Global assessments led by scientists, such as the 5th Global Biodiversity Outlook published this week, and others endorsed by governments through bodies like the Intergovernmental Panel on Biodiversity and Ecosystem Services (IPBES), make it clear that governments are failing to meet existing global targets for biodiversity, and that critical ecosystems like coral reefs will be altered to the point that the biodiversity they hold, and the services they provide, will be damaged beyond repair.
Corals in particular have shown the most rapid increase in extinction risk of all assessed species groups, with studies showing an estimated two thirds of coral reef fish lost compared to historical reefs as only 2.5 percent of the world’s reefs are being actively protected.
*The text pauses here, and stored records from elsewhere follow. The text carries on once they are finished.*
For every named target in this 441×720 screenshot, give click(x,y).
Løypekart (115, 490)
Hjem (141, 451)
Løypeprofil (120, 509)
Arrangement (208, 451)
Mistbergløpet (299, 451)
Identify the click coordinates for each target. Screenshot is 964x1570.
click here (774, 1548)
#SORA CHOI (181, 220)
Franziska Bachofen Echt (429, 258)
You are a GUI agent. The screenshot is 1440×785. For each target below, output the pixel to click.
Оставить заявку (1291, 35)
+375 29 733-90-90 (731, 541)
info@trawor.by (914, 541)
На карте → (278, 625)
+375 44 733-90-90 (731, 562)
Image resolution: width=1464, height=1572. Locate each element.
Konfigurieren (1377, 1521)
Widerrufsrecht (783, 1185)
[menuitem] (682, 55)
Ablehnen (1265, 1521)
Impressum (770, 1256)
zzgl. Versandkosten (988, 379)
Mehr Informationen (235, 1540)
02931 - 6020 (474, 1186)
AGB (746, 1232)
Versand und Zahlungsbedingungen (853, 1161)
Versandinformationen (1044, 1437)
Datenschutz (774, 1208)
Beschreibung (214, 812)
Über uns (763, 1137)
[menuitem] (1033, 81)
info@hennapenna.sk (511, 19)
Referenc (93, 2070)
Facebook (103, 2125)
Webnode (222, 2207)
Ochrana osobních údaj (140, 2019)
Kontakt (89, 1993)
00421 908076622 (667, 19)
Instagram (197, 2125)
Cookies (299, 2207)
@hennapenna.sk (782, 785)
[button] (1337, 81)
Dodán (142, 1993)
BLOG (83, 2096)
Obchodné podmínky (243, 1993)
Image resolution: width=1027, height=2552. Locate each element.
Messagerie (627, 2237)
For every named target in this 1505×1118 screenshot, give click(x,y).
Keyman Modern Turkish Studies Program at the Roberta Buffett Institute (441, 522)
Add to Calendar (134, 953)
We must respond to this remarkable scientific and political consensus on biodiversity loss with meaningful action. As an international community, we must do more to help protect those important ecosystems such as coral reefs, which provide extraordinary contributions to both biodiversity (about 25 percent of all marine biodiversity across about 0.1 percent of the ocean floor) and human wellbeing (economic and food security for hundreds of millions of people).